Data for the task:

============

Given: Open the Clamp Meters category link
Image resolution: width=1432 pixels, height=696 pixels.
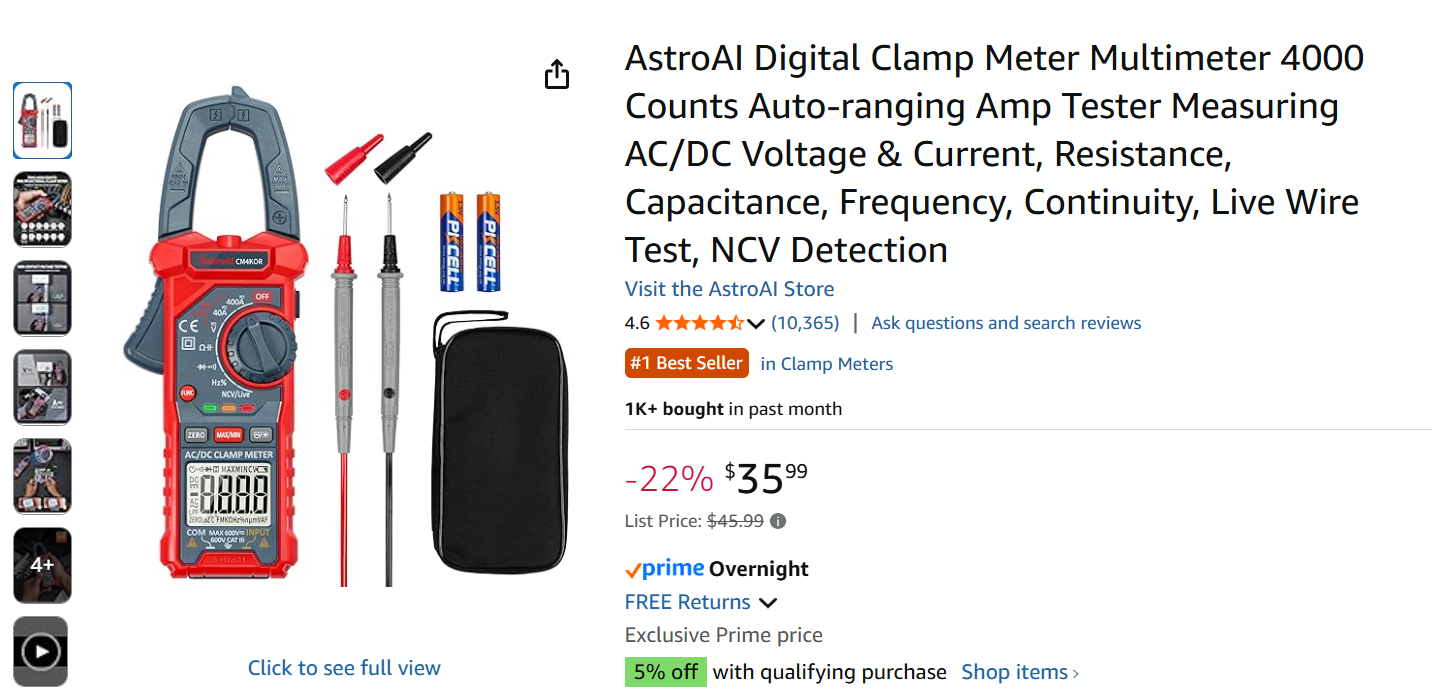Looking at the screenshot, I should click(x=826, y=364).
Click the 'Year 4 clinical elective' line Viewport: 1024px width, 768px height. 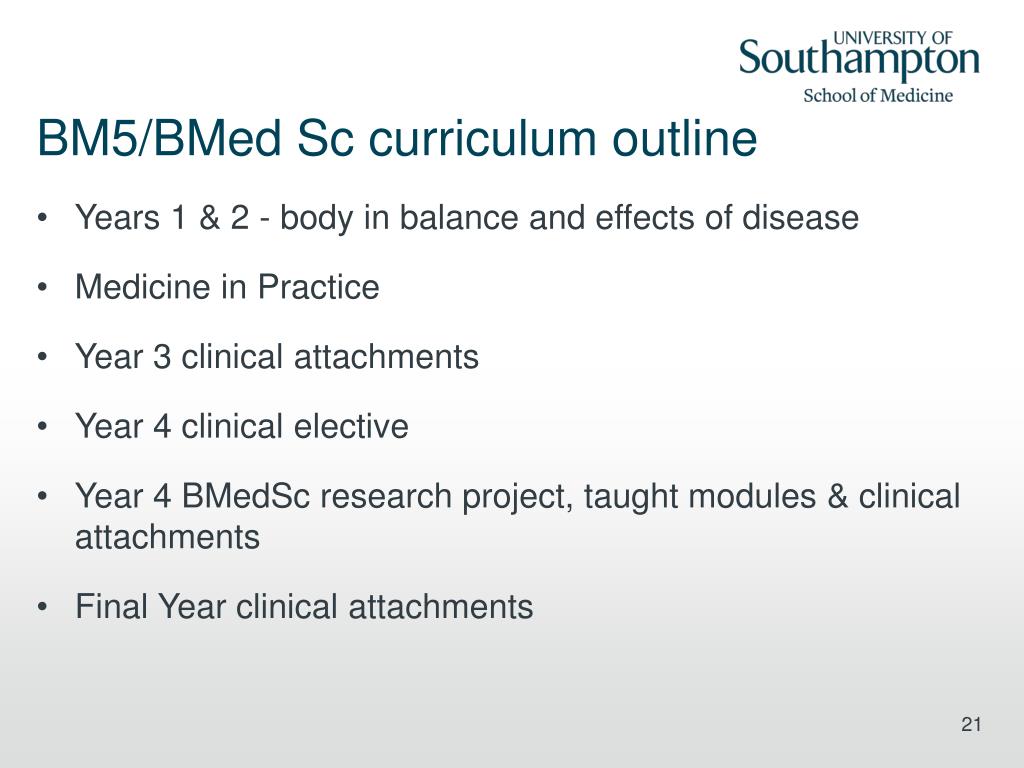click(x=242, y=426)
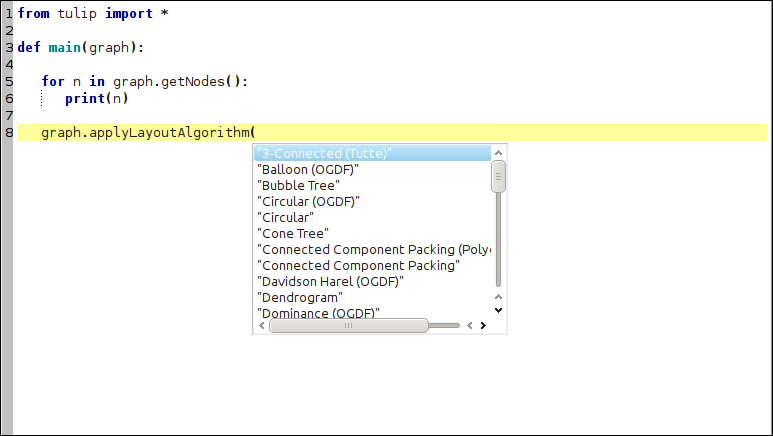Click the list's vertical scrollbar down arrow
This screenshot has height=436, width=773.
pos(499,310)
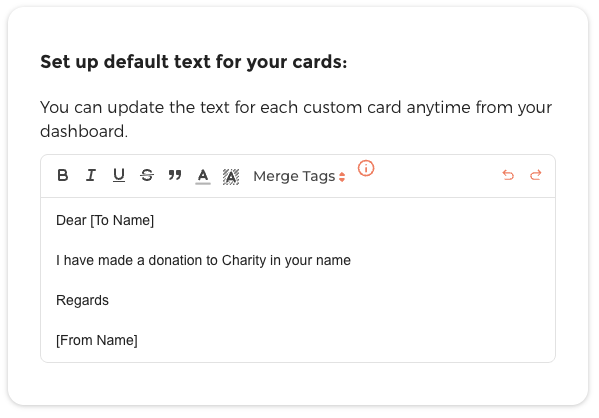The image size is (599, 418).
Task: Open the text color picker
Action: tap(203, 176)
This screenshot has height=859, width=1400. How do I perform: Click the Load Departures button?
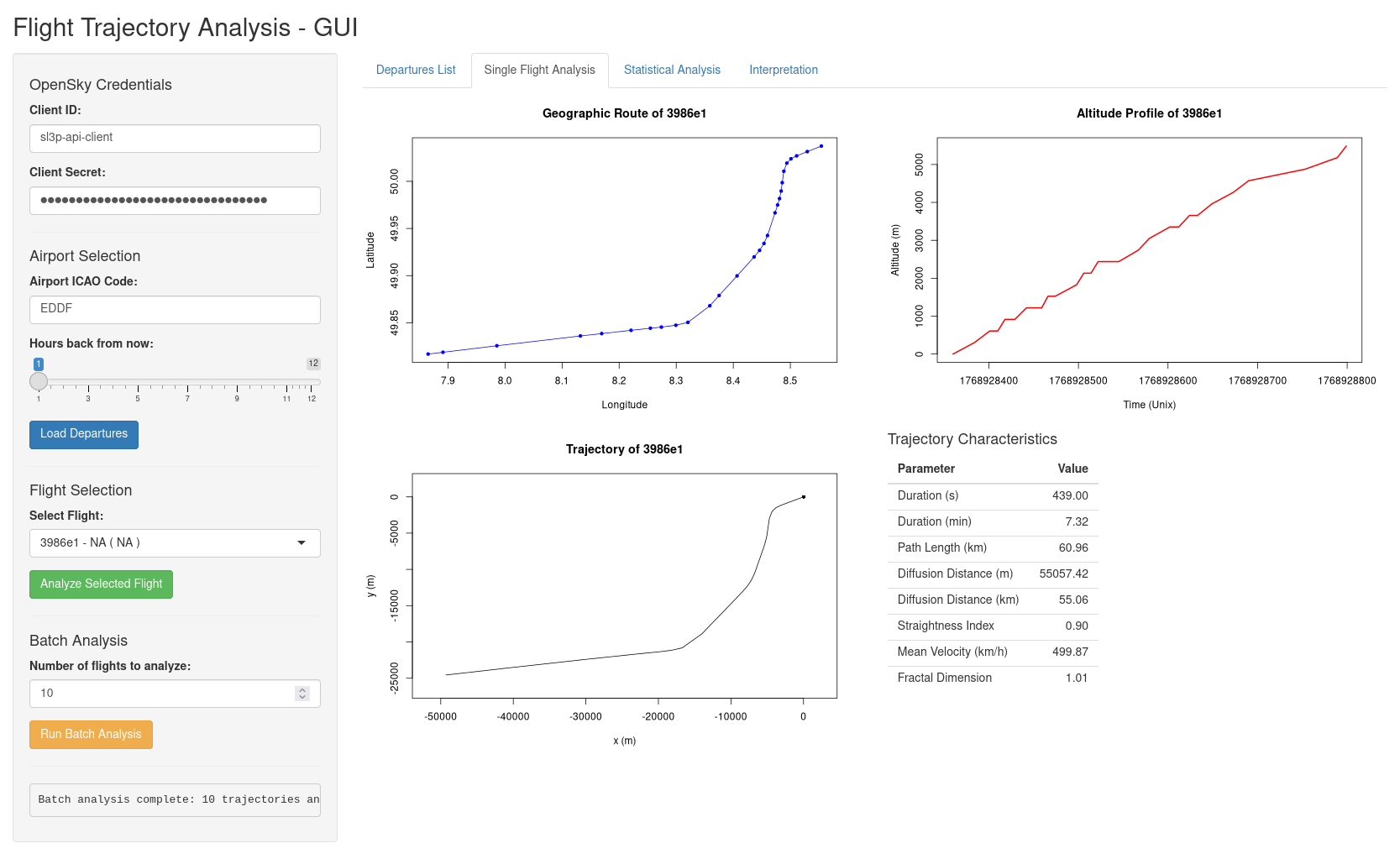pyautogui.click(x=84, y=434)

============

Problem requirements:
Only the lines starting at the one that holds "This screenshot has height=859, width=1400." and ending at the last line of the data belong in your answer. Please set them down exactly and omit the pictures.

Answer to the exercise:
This screenshot has height=859, width=1400. How do I perform: Click the Load Departures button?
pyautogui.click(x=84, y=434)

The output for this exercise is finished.